There are not many spots up for grabs on the Phillies’ Opening Day roster, so if we’re going to overanalyze anyone’s Spring Training — especially anyone’s Spring Training through exactly two games — let it be someone fighting for one of the few.
Cristian Pache, battling for the last spot on the Phillies’ bench, is giving us some early reasons to do so. It’s an odd proclamation to make a day after Pache went 0-for-3 in his second Spring Training game, but sometimes, all you have is all you have.
Pache has had five plate appearances so far this spring, and despite varying results — a homer, a single, a lineout and two groundouts — the common theme has been hard contact. Statcast defines a “hard-hit ball” as anything 95 mph or greater off the bat, and in that regard, Pache is batting .800.
If we’re hellbent on stretching this further into a storyline already, all of Pache’s plate appearances (and all the hard contact) has come against righties. He struggled mightily against right-handed pitching last season, hitting .121 with a .449 OPS compared to .314 and .924 against southpaws.

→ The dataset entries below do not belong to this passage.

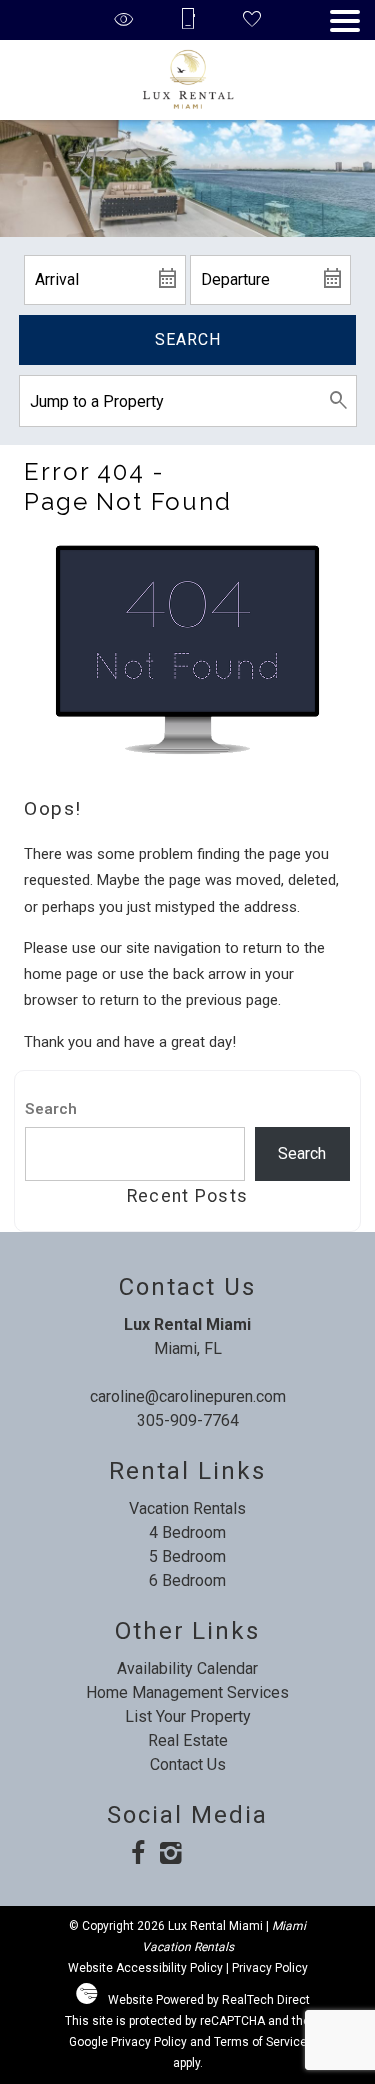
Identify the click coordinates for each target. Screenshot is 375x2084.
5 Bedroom (187, 1556)
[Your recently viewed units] (124, 20)
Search (188, 339)
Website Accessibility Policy (145, 1968)
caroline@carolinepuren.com (188, 1396)
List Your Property (188, 1716)
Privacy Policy (270, 1968)
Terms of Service (260, 2042)
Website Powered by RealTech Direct (209, 2000)
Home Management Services (187, 1692)
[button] (345, 21)
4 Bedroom (187, 1532)
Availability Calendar (187, 1668)
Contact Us (188, 1764)
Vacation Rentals (187, 1508)
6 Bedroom (187, 1580)
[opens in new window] (137, 1855)
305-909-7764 (188, 1420)
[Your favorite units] (252, 20)
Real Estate (188, 1740)
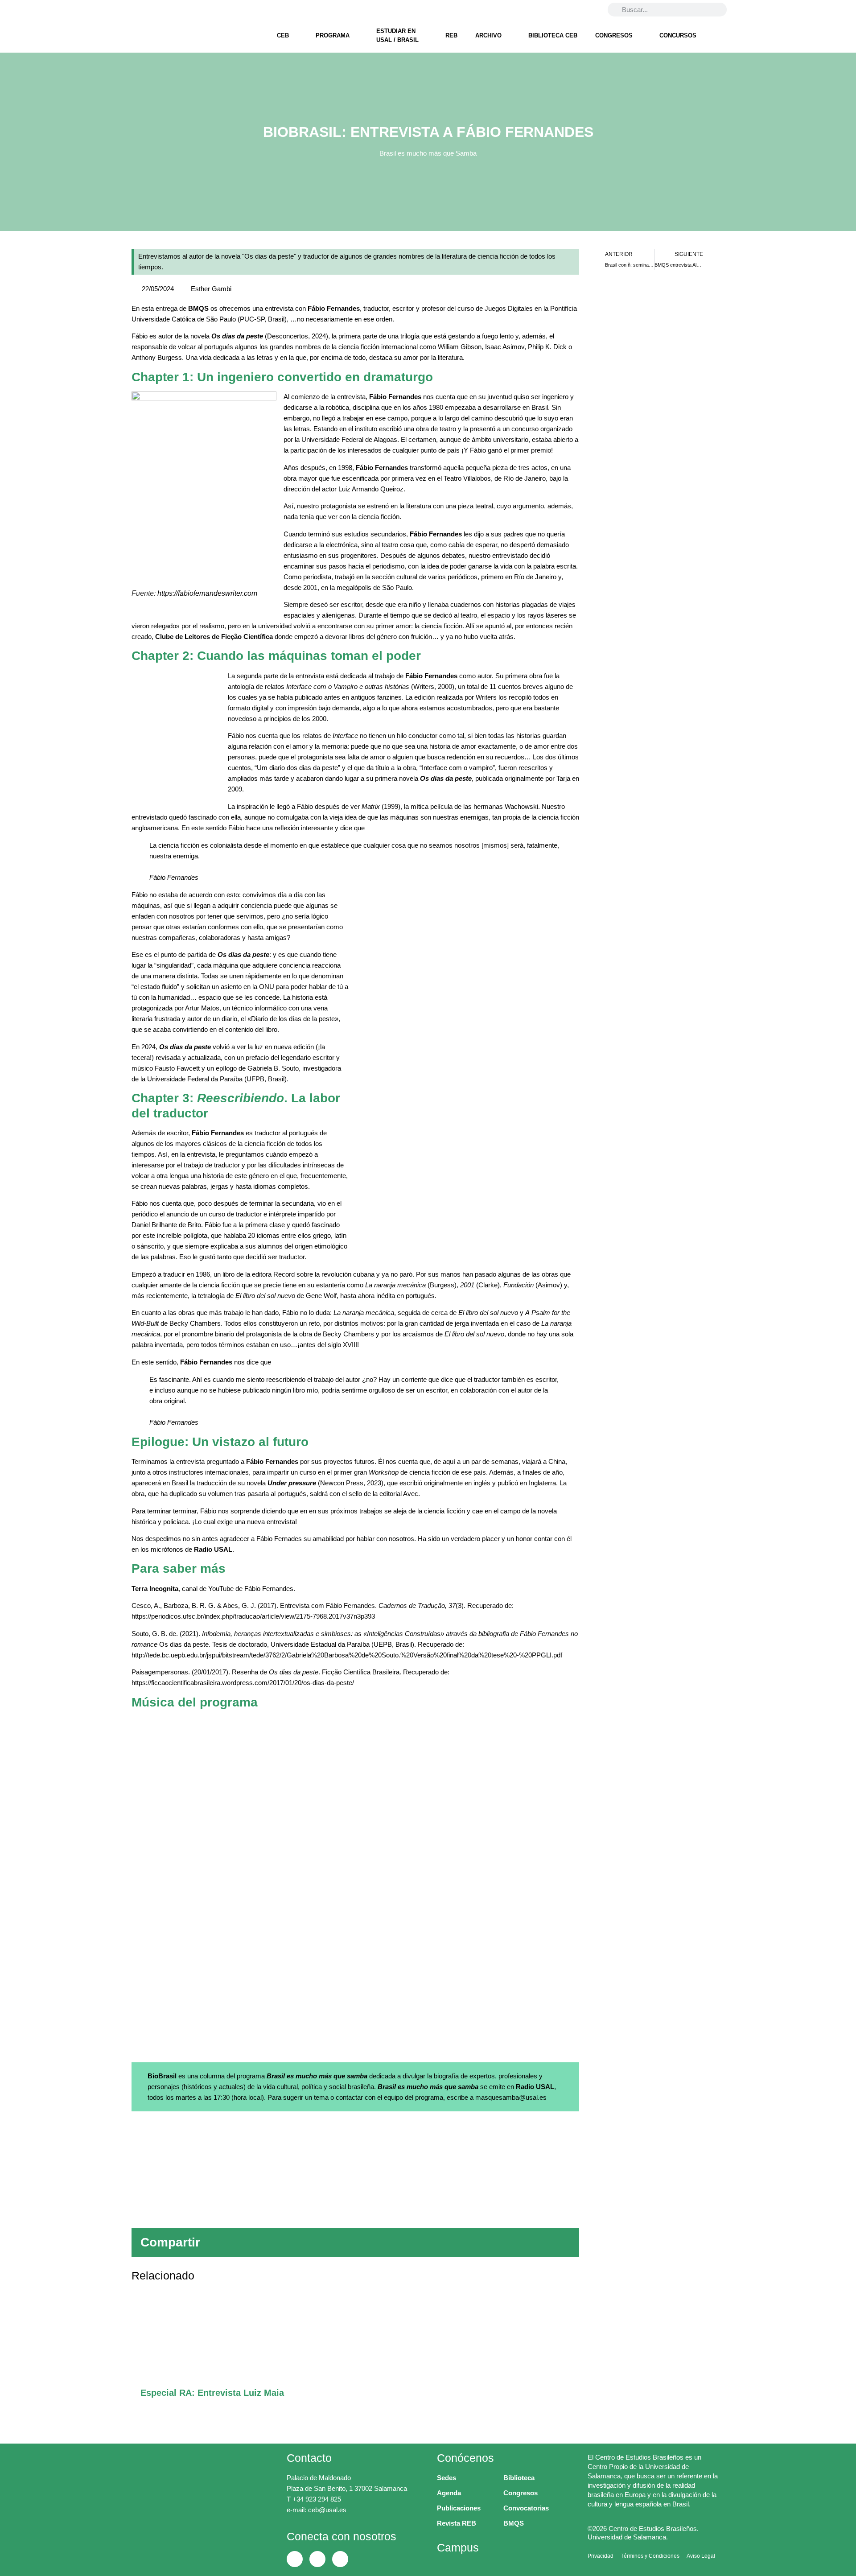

It’s not anything to write home about (even if we are, indeed, writing about it). The non-hard-hit ball had a launch angle of 1 degree, the fringe-hard-hit one negative 16. He’s 2-for-5. In the grand scheme of things, it isn’t much.
But frankly, in that last bench role, or in whoever’s complementing Brandon Marsh/Johan Rojas if either is down on a given day, the Phillies aren’t expecting much. They’re expecting passable and hoping for average. Pache is providing early — way, way early — glimpses that perhaps he can provide it.